Row-Level Geo-Partitioning

Report a doc issue Suggest new content
  • Example scenario
  • Step 1. Create tablespaces
  • Step 2. Create table with partitions
  • Step 3. Pinning user partitions specific to geographic locations
  • Step 4. Users travelling across geographic locations
  • Step 5. Running distributed transactions
  • Step 6. Adding a new geographic location
  • YSQL

Row-level geo-partitioning allows fine-grained control over pinning data in a user table (at a per-row level) to geographic locations, thereby allowing the data residency to be managed at the table-row level. Use-cases requiring low latency multi-region deployments, transactional consistency semantics and transparent schema change propagation across the regions would benefit from this feature.

Moving data closer to users

Geo-partitioning makes it easy for developers to move data closer to users for:

  • Achieving lower latency and higher performance
  • Meeting data residency requirements to comply with regulations such as GDPR

Geo-partitioning of data enables fine-grained, row-level control over the placement of table data across different geographical locations. This is accomplished in three simple steps – first, creating local transaction status tables within each region; second, partitioning a table into user-defined table partitions; and finally, pinning these partitions to the desired geographic locations by configuring metadata for each partition.

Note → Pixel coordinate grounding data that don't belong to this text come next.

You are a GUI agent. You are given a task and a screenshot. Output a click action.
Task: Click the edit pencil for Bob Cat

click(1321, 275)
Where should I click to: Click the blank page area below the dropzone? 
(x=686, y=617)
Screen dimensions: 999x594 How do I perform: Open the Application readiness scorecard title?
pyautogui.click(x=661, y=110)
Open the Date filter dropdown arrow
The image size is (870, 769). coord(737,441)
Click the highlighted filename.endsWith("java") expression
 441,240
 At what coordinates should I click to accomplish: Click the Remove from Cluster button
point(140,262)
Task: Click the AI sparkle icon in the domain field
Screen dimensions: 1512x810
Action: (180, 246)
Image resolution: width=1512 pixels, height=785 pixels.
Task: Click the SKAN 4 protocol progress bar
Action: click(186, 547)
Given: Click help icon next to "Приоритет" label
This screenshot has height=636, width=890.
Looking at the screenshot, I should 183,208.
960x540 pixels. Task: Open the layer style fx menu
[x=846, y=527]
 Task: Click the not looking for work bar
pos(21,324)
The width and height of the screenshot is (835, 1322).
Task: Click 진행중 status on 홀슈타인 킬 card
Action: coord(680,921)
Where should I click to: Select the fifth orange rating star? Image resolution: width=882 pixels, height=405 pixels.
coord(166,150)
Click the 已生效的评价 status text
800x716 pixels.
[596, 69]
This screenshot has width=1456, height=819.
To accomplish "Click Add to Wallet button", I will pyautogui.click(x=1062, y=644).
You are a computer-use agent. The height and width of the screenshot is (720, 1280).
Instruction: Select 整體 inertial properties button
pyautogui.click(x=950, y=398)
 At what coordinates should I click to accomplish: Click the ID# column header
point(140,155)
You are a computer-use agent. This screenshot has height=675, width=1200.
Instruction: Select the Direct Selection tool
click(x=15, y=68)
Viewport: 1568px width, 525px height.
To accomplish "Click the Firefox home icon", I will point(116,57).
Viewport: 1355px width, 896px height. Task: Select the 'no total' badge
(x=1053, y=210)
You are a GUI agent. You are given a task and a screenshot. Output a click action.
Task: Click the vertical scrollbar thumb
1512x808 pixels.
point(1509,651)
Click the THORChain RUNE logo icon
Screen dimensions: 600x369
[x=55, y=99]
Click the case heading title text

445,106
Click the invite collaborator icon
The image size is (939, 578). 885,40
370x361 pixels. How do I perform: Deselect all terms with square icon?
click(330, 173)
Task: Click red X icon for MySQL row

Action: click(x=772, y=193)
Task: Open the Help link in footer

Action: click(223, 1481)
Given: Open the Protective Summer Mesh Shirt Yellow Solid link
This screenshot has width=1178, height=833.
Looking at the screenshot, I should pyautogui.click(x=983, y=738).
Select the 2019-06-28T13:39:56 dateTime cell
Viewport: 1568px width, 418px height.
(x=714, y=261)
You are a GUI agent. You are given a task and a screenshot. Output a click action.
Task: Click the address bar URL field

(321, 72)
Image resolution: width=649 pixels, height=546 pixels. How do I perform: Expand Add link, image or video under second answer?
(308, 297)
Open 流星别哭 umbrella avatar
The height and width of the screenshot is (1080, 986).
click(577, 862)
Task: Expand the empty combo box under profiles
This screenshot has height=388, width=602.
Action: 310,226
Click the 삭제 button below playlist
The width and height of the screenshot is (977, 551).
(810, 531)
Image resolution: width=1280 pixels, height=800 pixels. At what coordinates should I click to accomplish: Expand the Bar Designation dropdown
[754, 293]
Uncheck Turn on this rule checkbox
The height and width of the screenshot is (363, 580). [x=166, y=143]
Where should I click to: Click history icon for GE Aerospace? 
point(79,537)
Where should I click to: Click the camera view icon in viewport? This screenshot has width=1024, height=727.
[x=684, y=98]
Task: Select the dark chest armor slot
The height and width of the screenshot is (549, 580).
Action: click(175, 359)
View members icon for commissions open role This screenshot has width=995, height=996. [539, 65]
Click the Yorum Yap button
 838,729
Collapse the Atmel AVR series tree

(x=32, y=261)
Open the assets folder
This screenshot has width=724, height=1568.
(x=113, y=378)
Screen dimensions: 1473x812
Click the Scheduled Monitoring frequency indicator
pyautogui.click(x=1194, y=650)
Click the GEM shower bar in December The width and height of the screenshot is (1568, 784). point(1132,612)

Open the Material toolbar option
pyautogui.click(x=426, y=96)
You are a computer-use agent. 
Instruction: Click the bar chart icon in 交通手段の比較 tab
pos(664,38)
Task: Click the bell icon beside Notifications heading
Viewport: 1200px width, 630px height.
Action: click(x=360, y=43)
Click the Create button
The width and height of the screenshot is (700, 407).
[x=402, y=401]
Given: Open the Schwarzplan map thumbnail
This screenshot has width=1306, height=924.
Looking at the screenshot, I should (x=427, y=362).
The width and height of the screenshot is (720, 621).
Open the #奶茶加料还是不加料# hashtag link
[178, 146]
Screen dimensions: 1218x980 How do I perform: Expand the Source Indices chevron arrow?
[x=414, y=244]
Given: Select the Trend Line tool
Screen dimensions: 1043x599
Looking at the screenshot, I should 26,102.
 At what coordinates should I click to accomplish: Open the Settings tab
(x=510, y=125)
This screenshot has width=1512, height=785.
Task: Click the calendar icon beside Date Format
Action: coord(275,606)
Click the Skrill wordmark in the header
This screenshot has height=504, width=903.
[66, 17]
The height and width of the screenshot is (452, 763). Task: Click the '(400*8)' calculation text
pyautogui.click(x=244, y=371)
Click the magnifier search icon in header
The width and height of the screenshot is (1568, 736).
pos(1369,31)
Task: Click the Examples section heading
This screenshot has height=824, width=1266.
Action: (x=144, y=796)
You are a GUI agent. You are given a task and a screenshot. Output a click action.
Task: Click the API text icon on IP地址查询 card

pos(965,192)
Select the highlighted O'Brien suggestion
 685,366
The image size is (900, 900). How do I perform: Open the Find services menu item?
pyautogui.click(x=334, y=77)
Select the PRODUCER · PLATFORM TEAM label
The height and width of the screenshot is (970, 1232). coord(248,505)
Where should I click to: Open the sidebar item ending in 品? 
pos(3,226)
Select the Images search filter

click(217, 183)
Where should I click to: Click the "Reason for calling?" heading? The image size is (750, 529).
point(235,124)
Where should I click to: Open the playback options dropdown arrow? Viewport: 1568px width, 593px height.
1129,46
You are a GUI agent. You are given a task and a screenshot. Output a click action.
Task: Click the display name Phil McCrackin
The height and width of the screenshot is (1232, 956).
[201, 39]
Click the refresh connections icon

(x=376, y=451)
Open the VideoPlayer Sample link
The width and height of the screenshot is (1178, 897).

  • The first step of creating local transaction tables within each region is done by creating a new transaction table and setting its placement.
  • The second step of creating user-defined table partitions is done by designating a column of the table as the partition column that will be used to geo-partition the data. The value of this column for a given row is used to determine the table partition that the row belongs to.
  • The third step involves creating partitions in the respective geographic locations using tablespaces. Note that the data in each partition can be configured to get replicated across multiple zones in a cloud provider region, or across multiple nearby regions / datacenters.

An entirely new geographic partition can be introduced dynamically by adding a new table partition and configuring it to keep the data resident in the desired geographic location. Data in one or more of the existing geographic locations can be purged efficiently simply by dropping the necessary partitions. Users of traditional RDBMS would recognize this scheme as being close to user-defined list-based table partitions, with the ability to control the geographic location of each partition.

In this deployment, users can access their data with low latencies because the data resides on servers that are geographically close by, and the queries do not need to access data in far away geographic locations.

This tutorial explains this feature in the context of an example scenario described in the next section.

Example scenario

Let us look at this feature in the context of a use case. Say that a large but imaginary bank, Yuga Bank, wants to offer an online banking service to users in many countries by processing their deposits, withdrawals, and transfers.

The following attributes would be required in order to build such a service.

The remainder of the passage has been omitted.